__Exercise aim__. Everything in the records below is to be reproduced exactly, apart from the images.

__Source material__.
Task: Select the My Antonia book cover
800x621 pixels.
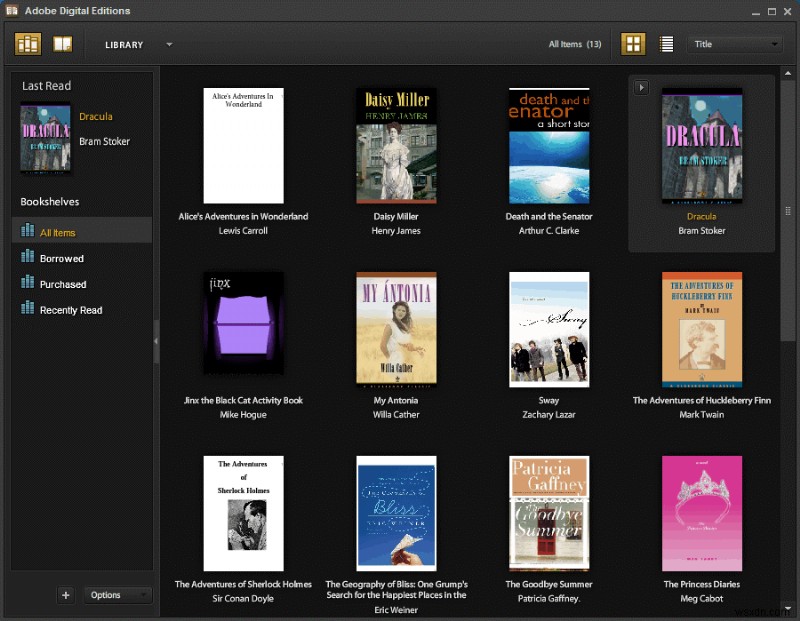Action: coord(396,329)
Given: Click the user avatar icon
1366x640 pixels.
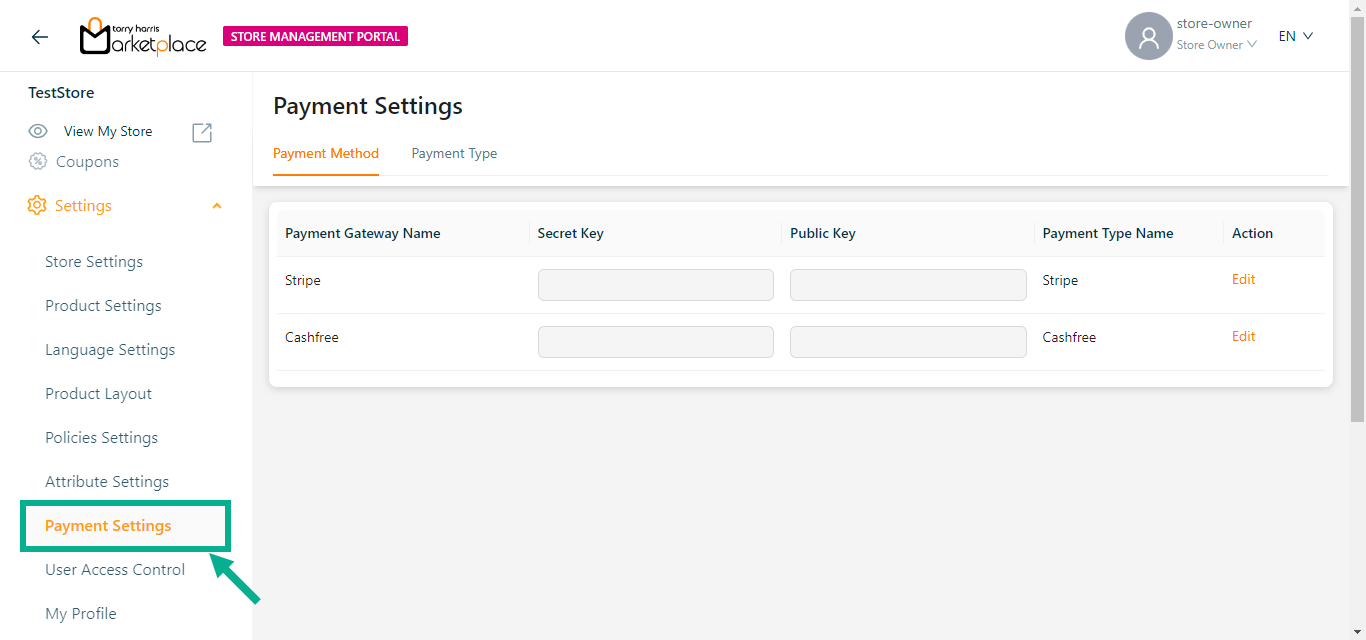Looking at the screenshot, I should (1148, 37).
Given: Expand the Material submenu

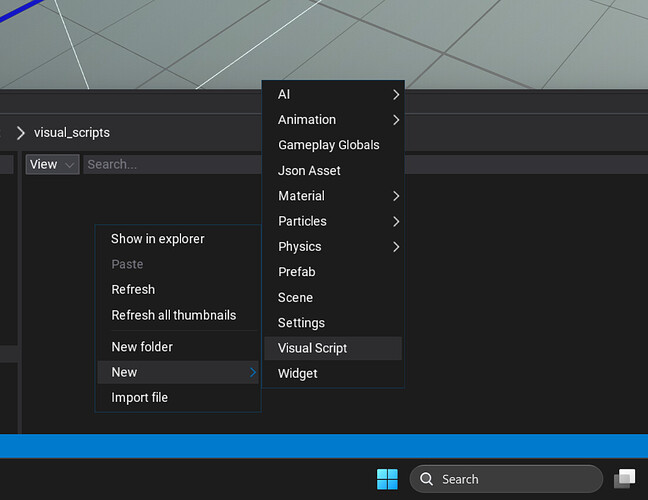Looking at the screenshot, I should click(333, 196).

__The completed task__.
Task: Select the My Antonia book cover
800x621 pixels.
Action: coord(396,329)
Given: Click the user avatar icon
1366x640 pixels.
Looking at the screenshot, I should (1148, 37).
Given: Expand the Material submenu

Looking at the screenshot, I should click(333, 196).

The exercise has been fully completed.